◆ Problem
Find the line that contains "Instruction: Open the Quick". Then set down that line and all the lines after it, to the end of the records, exactly and with nothing added.

◆ Source records

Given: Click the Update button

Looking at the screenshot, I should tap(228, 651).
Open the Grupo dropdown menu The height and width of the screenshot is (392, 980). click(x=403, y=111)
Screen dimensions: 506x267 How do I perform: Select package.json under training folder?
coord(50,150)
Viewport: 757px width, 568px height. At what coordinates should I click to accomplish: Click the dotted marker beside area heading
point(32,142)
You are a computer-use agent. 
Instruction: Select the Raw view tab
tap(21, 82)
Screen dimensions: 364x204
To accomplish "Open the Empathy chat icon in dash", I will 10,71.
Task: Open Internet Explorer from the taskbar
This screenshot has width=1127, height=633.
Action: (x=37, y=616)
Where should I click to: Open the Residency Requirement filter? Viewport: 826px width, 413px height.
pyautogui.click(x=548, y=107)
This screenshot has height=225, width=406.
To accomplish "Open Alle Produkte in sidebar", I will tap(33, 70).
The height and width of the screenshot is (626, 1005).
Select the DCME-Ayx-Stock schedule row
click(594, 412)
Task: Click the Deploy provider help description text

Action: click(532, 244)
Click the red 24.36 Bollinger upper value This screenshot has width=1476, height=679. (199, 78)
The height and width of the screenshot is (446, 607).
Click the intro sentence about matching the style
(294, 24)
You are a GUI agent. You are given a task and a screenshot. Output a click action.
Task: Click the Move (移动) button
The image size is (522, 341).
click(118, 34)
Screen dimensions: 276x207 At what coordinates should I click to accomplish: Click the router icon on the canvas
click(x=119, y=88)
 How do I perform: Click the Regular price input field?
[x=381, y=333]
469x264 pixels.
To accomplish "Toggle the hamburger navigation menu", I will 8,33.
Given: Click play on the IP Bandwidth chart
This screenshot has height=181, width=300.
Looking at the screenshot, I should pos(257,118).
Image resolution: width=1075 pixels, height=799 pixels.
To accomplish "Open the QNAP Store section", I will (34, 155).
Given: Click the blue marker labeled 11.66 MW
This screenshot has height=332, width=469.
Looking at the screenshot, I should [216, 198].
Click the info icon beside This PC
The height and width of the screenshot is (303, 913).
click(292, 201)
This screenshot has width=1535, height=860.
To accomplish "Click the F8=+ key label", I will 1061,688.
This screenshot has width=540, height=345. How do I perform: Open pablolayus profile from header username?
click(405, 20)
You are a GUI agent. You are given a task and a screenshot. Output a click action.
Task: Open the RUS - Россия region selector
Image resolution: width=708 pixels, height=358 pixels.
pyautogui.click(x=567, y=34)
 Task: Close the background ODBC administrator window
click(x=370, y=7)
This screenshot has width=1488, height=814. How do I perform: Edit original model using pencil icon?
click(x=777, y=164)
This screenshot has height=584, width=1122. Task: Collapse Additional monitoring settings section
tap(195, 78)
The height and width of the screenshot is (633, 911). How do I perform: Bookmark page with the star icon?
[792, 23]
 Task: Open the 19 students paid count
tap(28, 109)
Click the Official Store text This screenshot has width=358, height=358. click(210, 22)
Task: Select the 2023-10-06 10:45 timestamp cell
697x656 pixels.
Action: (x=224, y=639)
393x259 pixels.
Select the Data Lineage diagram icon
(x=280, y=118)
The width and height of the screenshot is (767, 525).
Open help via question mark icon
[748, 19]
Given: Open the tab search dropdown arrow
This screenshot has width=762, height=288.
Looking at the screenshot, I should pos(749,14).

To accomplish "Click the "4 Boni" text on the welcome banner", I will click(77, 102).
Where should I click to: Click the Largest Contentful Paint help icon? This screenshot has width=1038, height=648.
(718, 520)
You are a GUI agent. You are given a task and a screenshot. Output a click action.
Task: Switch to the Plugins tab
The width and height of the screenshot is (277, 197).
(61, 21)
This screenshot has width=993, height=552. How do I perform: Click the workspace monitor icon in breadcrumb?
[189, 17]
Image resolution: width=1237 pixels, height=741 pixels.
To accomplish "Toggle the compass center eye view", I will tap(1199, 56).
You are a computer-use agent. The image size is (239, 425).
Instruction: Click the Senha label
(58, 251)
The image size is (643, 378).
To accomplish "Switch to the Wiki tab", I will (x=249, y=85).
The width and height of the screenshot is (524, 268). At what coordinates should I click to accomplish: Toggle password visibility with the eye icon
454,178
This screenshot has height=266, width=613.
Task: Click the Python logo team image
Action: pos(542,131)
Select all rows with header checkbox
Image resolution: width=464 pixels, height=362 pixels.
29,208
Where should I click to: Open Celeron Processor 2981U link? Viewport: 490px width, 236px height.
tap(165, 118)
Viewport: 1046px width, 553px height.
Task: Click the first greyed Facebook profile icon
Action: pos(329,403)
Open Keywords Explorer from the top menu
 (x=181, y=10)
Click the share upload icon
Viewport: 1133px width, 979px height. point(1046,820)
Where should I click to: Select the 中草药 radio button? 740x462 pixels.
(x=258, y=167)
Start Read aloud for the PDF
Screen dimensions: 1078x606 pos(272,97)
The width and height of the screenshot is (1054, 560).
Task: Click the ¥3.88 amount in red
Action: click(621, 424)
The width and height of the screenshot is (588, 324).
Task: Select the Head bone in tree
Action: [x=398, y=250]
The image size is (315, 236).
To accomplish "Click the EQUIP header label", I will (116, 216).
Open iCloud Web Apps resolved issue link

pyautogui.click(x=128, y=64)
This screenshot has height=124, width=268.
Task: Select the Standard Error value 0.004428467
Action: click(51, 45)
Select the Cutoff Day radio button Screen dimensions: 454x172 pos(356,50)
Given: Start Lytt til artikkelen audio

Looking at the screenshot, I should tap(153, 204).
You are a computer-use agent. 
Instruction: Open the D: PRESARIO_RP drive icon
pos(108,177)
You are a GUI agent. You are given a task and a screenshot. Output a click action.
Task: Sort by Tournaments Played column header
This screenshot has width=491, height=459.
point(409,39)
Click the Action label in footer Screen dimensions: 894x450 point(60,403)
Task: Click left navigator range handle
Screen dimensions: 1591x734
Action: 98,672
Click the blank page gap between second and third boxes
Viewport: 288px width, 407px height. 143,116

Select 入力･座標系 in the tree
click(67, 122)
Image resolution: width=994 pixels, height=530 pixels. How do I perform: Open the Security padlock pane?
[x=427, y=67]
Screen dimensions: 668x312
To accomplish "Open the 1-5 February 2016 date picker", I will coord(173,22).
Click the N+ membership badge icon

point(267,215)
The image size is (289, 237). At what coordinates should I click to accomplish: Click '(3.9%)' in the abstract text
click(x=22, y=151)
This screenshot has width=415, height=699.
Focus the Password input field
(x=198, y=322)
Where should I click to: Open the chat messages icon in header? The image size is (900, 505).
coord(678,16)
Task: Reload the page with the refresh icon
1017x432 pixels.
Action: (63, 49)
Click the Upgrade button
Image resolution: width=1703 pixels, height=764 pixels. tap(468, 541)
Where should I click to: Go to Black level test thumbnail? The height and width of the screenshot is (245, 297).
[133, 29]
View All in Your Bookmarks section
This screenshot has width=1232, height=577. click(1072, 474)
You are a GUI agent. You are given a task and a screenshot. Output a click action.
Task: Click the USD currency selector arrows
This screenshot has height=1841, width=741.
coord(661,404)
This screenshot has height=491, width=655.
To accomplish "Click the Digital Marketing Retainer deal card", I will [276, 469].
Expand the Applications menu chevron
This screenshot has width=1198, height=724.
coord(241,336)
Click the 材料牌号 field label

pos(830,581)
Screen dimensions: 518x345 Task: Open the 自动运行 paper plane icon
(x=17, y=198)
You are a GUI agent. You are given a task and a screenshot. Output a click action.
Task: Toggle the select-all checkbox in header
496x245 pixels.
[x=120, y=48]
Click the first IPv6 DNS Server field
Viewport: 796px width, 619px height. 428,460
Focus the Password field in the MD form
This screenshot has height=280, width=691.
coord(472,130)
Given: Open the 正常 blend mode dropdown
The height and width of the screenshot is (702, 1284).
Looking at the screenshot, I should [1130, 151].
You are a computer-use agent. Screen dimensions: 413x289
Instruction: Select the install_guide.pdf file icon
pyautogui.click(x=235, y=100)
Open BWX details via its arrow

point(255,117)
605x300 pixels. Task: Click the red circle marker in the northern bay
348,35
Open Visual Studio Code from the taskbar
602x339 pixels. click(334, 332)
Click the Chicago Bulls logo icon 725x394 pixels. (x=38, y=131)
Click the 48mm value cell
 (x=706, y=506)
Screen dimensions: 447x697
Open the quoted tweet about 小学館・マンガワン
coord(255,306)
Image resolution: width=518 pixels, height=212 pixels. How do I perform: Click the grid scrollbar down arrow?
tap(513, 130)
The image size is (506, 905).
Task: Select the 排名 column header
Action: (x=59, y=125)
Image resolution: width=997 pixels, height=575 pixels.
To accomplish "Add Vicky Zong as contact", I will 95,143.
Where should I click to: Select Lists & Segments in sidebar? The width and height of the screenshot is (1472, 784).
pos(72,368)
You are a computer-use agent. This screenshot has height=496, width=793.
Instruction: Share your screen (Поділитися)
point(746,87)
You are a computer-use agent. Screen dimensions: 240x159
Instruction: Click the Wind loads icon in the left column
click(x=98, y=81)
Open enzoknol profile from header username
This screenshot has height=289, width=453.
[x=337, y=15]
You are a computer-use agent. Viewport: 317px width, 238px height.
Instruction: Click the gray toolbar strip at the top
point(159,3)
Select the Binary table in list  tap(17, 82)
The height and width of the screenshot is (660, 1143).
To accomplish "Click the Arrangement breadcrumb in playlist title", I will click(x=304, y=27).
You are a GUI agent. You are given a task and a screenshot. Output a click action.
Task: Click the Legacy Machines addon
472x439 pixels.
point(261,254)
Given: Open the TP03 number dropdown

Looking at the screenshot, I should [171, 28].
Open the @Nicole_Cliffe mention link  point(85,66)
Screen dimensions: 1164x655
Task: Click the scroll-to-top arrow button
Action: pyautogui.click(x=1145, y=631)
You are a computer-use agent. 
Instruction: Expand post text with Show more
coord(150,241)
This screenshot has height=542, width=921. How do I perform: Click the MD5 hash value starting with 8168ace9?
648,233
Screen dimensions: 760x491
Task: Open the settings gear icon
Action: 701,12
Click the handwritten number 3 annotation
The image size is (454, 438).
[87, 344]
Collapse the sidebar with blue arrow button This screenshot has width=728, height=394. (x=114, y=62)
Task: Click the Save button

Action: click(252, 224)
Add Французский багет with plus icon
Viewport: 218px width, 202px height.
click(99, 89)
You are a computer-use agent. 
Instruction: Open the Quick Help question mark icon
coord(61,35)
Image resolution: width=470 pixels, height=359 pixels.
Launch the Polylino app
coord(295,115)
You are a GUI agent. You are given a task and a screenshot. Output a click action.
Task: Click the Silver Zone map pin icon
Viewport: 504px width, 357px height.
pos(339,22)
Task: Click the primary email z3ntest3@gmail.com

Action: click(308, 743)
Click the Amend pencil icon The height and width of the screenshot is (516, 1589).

◆ Output of the exercise
Instruction: Open the Quick Help question mark icon
coord(61,35)
Image resolution: width=470 pixels, height=359 pixels.
Launch the Polylino app
coord(295,115)
You are a GUI agent. You are given a task and a screenshot. Output a click action.
Task: Click the Silver Zone map pin icon
Viewport: 504px width, 357px height.
pos(339,22)
Task: Click the primary email z3ntest3@gmail.com

Action: click(308, 743)
Click the Amend pencil icon The height and width of the screenshot is (516, 1589).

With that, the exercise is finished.